> **EXERCISE DETAILS**:
Repeat word for word the part of the caucus compromise passage that runs from "One got the" to "getting was good.".

> **PAGE EXTRACT**:
One got the sense that few House members favored the compromise, which grew out of negotiations between lawmakers and CMV backers over the past few weeks, but felt they had very little choice but to accept the plan - especially since “Count My Vote” announced they had already hit 100,000 signatures on their petition drive to ditch the caucus system altogether. Braggadocio from those who wanted to fight CMV to the bitter end melted into pragmatism as legislators decided to get what they could while the getting was good.

“I learned that when sides come together, you can get some of what you want and some of what you don’t want,” said House sponsor Dan McCay (R-Riverton). “But, in the end, both sides are better than what either effort would be alone.”

Legislators lined up to voice their opposition to the measure, noting that every single lawmaker on the Hill is the product of the current caucus system. Some bemoaned turning elections over to less-engaged voters or to candidates who could win elections simply through superior resources and name recognition.

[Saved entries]

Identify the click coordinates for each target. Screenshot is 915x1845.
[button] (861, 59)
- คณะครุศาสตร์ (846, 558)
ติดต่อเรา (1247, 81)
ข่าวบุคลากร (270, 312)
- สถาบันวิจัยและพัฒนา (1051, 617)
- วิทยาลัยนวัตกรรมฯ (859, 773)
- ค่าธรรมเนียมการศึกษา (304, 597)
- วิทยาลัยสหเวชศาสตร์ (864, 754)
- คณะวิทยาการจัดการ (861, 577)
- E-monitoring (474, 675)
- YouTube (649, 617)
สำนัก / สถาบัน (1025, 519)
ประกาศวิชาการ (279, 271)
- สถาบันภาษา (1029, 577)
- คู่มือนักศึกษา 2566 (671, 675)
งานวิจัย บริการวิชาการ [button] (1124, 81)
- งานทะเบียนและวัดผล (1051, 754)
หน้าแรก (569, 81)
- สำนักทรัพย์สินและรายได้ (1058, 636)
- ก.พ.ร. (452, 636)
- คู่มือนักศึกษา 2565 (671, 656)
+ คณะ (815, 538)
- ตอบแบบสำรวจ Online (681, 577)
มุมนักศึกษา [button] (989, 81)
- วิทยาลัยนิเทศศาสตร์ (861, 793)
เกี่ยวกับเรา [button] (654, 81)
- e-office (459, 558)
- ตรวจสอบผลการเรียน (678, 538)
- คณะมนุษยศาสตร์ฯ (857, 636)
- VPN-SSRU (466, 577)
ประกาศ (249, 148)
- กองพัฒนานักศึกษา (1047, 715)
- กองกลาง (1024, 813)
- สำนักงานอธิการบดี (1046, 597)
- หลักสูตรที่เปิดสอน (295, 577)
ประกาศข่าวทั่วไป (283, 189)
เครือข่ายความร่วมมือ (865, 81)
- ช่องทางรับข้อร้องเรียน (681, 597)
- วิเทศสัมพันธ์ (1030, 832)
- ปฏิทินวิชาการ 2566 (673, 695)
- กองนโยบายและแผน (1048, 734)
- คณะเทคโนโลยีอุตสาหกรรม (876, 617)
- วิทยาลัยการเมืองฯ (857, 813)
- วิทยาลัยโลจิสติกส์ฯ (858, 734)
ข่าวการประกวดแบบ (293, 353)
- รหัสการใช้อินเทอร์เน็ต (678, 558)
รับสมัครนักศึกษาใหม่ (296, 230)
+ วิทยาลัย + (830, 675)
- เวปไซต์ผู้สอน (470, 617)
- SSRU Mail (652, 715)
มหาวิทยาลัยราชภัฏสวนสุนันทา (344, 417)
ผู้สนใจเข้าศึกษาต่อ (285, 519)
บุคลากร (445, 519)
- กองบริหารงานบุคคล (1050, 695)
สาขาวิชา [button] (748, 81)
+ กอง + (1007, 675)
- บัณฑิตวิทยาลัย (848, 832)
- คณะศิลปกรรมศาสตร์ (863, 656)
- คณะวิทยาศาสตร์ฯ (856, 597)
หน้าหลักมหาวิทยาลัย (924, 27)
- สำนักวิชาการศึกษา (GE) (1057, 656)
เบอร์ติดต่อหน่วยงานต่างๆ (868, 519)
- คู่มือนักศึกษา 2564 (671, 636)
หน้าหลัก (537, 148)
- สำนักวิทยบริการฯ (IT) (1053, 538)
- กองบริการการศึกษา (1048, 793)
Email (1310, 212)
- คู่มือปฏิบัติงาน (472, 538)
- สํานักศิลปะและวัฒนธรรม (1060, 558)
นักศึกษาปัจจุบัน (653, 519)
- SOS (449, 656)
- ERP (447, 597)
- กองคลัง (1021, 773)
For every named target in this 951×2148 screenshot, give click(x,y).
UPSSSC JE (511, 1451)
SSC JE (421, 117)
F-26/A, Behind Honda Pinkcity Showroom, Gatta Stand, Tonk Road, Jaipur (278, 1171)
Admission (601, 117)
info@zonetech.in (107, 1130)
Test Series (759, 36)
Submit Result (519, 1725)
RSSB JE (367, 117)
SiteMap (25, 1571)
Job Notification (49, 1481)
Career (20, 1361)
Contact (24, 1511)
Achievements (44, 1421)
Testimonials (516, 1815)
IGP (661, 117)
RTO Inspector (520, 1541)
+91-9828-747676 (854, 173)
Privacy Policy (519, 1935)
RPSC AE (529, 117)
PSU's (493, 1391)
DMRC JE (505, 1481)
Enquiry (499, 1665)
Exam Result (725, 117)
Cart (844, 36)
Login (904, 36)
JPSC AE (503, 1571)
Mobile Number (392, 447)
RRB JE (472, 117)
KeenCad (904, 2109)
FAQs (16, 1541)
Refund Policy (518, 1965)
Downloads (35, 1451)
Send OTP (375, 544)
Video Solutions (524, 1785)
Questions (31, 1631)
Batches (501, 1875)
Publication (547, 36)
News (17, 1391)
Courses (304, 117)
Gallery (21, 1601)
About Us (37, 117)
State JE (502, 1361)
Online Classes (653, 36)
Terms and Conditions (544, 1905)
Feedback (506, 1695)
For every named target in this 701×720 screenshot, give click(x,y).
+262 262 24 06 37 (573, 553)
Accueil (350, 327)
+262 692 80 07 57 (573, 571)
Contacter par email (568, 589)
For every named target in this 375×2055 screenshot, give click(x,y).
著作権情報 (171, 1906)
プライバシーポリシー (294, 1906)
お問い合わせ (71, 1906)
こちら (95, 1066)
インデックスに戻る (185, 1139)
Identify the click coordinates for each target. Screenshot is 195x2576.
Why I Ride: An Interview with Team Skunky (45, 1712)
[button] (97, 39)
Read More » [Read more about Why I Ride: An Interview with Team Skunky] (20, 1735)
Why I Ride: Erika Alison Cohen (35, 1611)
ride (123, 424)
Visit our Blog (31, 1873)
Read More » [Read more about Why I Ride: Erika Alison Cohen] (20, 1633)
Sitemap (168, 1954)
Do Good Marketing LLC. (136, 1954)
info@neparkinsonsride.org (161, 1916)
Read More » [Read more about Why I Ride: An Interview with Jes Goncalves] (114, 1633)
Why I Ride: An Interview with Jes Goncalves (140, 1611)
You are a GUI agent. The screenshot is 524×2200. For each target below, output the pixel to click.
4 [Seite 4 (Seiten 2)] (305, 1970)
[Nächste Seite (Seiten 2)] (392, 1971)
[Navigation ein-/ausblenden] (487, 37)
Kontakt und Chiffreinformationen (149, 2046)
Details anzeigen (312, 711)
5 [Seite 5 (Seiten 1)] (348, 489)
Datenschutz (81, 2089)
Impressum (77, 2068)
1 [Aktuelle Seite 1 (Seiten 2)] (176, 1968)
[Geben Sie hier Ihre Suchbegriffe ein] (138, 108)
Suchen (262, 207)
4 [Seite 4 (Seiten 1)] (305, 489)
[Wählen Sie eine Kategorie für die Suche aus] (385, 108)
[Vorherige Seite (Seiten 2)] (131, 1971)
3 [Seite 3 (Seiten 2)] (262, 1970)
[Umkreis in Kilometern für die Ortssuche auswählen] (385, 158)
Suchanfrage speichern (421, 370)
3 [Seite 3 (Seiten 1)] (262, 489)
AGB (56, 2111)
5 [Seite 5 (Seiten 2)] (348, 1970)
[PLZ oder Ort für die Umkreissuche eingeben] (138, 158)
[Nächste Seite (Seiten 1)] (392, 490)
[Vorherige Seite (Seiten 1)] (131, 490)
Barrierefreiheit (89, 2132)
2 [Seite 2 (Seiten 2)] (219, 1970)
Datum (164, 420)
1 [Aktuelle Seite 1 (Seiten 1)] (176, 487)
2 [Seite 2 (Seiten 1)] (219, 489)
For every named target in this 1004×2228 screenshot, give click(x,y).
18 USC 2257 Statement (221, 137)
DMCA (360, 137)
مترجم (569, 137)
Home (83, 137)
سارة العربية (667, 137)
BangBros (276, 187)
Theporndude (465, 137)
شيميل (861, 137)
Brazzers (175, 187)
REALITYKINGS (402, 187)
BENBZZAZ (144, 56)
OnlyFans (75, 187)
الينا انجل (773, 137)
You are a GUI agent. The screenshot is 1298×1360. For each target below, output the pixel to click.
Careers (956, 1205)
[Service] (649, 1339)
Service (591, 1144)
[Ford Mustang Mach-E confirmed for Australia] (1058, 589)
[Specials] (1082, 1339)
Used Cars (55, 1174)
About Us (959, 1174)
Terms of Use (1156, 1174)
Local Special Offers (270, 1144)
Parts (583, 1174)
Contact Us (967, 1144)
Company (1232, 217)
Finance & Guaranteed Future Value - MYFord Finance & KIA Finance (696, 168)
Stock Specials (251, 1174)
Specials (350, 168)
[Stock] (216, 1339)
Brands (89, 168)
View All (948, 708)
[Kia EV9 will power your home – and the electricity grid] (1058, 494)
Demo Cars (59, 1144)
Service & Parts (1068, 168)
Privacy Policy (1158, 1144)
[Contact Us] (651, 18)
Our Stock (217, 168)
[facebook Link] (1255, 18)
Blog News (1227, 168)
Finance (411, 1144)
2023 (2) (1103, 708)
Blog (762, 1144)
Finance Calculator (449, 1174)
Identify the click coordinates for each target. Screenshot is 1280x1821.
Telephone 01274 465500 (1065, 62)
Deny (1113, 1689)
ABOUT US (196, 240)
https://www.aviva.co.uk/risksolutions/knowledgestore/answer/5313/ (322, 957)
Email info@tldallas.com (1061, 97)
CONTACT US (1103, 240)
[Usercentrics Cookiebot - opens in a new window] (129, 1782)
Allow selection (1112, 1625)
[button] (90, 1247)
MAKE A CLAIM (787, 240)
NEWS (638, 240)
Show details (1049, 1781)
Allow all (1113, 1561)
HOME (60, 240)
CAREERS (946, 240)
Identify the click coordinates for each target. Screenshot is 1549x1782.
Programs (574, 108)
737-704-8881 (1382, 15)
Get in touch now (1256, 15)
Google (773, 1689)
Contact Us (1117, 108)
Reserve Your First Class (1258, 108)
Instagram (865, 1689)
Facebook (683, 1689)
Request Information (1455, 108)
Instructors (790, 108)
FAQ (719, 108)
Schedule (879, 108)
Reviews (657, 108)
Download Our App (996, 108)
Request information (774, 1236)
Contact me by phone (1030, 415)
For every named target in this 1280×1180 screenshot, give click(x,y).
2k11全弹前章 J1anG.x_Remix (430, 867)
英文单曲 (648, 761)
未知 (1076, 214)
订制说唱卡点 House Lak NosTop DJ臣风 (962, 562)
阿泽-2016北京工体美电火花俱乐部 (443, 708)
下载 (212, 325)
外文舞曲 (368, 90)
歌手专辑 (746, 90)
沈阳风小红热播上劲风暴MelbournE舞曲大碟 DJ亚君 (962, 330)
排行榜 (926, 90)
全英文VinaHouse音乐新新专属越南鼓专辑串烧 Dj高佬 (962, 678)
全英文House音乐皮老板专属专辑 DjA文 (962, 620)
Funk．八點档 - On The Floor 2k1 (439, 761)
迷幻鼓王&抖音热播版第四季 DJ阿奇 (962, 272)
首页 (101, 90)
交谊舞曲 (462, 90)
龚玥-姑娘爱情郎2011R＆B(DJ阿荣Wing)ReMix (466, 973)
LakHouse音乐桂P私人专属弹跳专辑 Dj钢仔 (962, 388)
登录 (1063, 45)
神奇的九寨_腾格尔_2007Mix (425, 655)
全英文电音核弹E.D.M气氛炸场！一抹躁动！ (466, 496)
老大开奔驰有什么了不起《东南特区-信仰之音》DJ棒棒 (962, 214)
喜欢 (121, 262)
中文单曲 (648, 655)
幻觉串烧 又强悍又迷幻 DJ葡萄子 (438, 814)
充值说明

> **RESPONSE**:
One got the sense that few House members favored the compromise, which grew out of negotiations between lawmakers and CMV backers over the past few weeks, but felt they had very little choice but to accept the plan - especially since “Count My Vote” announced they had already hit 100,000 signatures on their petition drive to ditch the caucus system altogether. Braggadocio from those who wanted to fight CMV to the bitter end melted into pragmatism as legislators decided to get what they could while the getting was good.